Billy Sunday took time out from saving souls in the Pacific Northwest in 1909, to talk baseball with a reporter from The Washington Post sent to cover the evangelist’s month-long revival in Spokane:
“I wouldn’t take $1 million dollars for my professional baseball experience. I am proud I made good and that I was one of the best of them in my day.”
Sunday then went to bat for the unquestioned integrity of the game:
“Baseball is the one sport in this country upon which the gamblers have not been able to get their crooked claws.
“There isn’t the same disgrace attached to a professional baseball player that attends other professional athletes. The gambler tried for 30 years to get control, but the men behind the game have stood firm and true. Baseball has stood the test. It is a pure, clean, wholesome game, and there is no disgrace to any man today for playing professional baseball.”
Sunday also said that after he “converted in 1886,” he discovered that:
“The club owners, the fans generally, and the players themselves will respect a man all the more for living a clean, honest life.”
While he said he rarely had time anymore to attend games, Sunday said he continued to follow the game closely and read the sports page every day.
Asked to name his all-time team, Sunday said:
“I would put (Cap) Anson on first base and make him captain, and I would have to find a place for Mike Kelly and John Clarkson. George Gore, Charlie Bennett, Kid Nichols, Amos Rusie, John Ward, Clark Griffith and others were all good men.”
Sunday returned his attention to his “Idol,” Anson:
“For every day in the season, for every occasion that might arise, I believe old Cap Anson was the best batsman the game ever knew. Just look at that grand record of his…He could hit anything. He used an extremely heavy bat…it used to do our hearts good to hear the crack when old ‘Cap’ Anson met the ball squarely.”
The preacher then told the reporter about his career:
“My first professional contract (in 1883 with the Chicago White Stockings) called for $60 a month. That was a windfall for me in those days, too. When I quit baseball (in 1890) my salary was $500 a month. The first two years I only got in a few games and was used more as a utility man.
“As a batter I averaged from .240 to .275 (Sunday’s averages actually ranged from .222 to .291) and that was fair in those days.”
He also recounted the visit received after he secured his release from the Philadelphia Phillies in 1890 in order to take a position with the Y.M.C.A. in Chicago:
“(On the day the release was announced) I was leading a class in a men’s noonday meeting in the Chicago Y.M.C.A., when Jim Hart, president of the Chicago club, walked in, and after the meeting laid down a contract on that old pulpit.
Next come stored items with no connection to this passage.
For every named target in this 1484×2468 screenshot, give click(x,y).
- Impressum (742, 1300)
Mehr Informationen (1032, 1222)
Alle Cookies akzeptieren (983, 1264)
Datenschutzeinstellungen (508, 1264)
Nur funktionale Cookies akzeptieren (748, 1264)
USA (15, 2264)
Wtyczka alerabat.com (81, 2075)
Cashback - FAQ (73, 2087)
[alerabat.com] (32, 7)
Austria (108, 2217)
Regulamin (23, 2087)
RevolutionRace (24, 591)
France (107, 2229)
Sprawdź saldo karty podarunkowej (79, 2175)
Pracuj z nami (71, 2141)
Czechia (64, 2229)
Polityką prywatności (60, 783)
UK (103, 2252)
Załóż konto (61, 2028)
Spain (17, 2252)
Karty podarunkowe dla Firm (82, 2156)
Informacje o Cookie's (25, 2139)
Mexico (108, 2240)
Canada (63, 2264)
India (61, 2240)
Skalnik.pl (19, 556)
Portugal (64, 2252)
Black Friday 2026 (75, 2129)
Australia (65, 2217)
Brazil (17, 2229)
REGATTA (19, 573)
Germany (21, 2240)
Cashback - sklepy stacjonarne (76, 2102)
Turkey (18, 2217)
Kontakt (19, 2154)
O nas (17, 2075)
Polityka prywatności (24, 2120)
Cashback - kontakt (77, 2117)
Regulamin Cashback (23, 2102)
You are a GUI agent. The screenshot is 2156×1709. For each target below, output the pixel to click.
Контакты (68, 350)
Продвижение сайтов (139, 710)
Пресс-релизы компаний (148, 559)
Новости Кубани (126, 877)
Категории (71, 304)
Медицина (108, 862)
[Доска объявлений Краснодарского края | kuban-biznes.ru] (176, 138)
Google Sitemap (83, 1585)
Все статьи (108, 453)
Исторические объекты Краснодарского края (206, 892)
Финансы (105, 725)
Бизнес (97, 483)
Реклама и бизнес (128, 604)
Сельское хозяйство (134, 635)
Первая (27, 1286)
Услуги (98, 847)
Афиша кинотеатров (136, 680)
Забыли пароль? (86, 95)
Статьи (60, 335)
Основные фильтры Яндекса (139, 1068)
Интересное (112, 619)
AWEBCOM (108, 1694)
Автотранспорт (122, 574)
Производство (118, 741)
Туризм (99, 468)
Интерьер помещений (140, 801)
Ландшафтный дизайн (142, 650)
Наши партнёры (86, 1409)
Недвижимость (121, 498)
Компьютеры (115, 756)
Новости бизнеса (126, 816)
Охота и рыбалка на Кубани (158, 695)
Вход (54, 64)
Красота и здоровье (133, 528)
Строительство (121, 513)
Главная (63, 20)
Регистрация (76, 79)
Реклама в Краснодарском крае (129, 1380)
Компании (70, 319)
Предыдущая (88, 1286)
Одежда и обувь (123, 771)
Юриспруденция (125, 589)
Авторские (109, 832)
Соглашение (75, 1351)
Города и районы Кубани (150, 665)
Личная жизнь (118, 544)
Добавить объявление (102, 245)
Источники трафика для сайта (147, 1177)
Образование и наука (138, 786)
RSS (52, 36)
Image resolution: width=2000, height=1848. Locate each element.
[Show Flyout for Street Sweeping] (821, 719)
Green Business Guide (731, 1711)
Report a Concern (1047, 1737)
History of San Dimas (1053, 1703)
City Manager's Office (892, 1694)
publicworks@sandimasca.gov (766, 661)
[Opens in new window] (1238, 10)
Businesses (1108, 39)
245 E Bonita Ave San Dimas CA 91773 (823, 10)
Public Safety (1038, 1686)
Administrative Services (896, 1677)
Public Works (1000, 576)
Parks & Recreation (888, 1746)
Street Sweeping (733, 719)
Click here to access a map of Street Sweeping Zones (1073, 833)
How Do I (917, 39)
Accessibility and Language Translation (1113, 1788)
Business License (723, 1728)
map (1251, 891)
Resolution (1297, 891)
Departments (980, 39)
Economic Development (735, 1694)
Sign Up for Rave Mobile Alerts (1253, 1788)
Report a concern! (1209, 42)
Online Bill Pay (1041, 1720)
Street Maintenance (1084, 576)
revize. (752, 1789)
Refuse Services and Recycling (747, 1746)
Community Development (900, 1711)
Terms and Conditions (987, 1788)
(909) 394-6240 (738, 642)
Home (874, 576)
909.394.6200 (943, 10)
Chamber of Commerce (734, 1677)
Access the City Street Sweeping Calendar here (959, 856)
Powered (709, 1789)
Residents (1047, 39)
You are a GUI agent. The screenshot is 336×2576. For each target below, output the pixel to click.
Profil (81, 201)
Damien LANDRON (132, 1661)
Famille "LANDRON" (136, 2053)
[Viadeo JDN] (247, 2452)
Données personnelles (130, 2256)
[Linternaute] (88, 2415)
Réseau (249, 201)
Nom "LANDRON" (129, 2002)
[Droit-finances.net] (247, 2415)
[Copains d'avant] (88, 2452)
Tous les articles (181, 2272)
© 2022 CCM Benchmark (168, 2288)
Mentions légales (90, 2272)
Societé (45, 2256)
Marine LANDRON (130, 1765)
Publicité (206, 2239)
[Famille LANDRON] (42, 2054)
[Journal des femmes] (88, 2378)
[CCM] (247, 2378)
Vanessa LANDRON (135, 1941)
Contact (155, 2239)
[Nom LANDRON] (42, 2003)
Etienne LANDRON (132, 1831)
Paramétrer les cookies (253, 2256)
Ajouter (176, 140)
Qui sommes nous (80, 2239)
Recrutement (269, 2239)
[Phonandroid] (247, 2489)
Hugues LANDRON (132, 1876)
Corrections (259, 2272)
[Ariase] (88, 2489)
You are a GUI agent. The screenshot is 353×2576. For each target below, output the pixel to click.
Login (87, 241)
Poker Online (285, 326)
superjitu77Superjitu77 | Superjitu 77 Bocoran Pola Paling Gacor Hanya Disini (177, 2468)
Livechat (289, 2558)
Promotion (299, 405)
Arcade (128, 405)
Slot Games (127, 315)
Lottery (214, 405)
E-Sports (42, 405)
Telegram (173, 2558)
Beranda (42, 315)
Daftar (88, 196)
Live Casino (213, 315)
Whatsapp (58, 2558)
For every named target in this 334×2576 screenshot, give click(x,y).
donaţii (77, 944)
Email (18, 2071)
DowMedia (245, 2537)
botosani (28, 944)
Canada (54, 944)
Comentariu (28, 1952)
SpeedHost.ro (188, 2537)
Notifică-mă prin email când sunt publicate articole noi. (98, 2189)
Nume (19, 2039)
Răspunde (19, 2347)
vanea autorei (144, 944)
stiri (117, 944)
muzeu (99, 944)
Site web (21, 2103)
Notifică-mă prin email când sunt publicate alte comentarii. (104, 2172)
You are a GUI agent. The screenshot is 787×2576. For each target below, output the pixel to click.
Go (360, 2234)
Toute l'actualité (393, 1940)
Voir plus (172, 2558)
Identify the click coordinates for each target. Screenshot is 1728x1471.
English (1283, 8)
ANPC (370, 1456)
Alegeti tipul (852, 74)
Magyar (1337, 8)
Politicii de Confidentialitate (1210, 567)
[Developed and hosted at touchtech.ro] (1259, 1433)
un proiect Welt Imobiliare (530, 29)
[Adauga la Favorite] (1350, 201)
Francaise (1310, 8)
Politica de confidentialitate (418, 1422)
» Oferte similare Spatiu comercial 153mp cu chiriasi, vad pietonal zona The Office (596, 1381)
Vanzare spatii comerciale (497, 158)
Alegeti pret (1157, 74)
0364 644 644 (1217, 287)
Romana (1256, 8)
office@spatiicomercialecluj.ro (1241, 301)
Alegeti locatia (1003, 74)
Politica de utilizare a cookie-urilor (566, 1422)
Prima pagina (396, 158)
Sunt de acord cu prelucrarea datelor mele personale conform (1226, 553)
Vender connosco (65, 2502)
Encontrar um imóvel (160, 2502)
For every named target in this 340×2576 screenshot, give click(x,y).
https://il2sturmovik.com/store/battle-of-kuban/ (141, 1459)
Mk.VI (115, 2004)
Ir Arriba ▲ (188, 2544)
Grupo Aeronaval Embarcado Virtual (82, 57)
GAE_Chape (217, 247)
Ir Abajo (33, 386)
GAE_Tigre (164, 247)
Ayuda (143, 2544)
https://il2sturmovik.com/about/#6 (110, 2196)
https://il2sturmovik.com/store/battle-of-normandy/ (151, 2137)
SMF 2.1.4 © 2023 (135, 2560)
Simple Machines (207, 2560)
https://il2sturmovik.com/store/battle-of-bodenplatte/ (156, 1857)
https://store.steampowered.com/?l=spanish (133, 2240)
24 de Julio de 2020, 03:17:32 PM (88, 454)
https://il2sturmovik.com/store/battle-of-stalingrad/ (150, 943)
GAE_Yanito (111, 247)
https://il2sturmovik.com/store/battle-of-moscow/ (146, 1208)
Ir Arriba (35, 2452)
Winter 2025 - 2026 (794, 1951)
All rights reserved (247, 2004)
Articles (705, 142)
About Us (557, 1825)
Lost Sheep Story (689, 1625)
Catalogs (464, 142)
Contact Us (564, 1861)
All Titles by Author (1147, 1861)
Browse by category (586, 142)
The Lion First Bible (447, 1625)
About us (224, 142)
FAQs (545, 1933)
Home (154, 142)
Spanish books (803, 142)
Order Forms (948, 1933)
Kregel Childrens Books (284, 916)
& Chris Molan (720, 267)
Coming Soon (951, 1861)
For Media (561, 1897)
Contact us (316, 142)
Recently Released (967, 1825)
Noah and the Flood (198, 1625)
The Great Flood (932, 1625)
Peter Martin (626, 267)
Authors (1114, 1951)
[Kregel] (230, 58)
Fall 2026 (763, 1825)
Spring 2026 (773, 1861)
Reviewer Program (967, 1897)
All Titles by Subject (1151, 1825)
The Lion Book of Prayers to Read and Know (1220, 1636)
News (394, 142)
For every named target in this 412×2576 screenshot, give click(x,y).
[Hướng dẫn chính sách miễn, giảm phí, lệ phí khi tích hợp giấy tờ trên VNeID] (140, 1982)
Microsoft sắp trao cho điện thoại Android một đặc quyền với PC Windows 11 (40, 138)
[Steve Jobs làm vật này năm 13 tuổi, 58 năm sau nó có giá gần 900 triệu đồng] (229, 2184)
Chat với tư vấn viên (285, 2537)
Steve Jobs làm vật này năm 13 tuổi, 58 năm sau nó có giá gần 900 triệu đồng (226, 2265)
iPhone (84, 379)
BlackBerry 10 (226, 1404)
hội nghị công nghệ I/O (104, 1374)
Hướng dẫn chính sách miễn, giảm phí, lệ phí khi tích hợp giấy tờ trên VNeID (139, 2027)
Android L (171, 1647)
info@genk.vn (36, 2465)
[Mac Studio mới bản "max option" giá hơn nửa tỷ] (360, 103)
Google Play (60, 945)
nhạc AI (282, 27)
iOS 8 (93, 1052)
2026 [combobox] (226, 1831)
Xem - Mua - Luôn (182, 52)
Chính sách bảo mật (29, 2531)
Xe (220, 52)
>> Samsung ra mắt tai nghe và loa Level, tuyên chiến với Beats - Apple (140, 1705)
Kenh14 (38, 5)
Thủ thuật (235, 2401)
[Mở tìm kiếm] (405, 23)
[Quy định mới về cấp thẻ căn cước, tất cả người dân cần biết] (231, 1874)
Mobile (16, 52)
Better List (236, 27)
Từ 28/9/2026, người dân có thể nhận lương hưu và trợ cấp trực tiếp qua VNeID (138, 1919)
It called for seven month’s salary at $500 a month, with one month’s salary in advance.
“Thirty-five hundred dollars and me almost broke with a wife and a baby to support. It was a horrible temptation, especially since I loved to play baseball. The next morning I sent Mr. Hart my refusal of his terms. I accepted a position for the year with the Y.M.C.A. at $83 a month.”
At the peak of his career as an evangelist in the early teens, it was reported that Sunday earned around $800 per day from the pulpit—roughly the annual salary of the average American worker.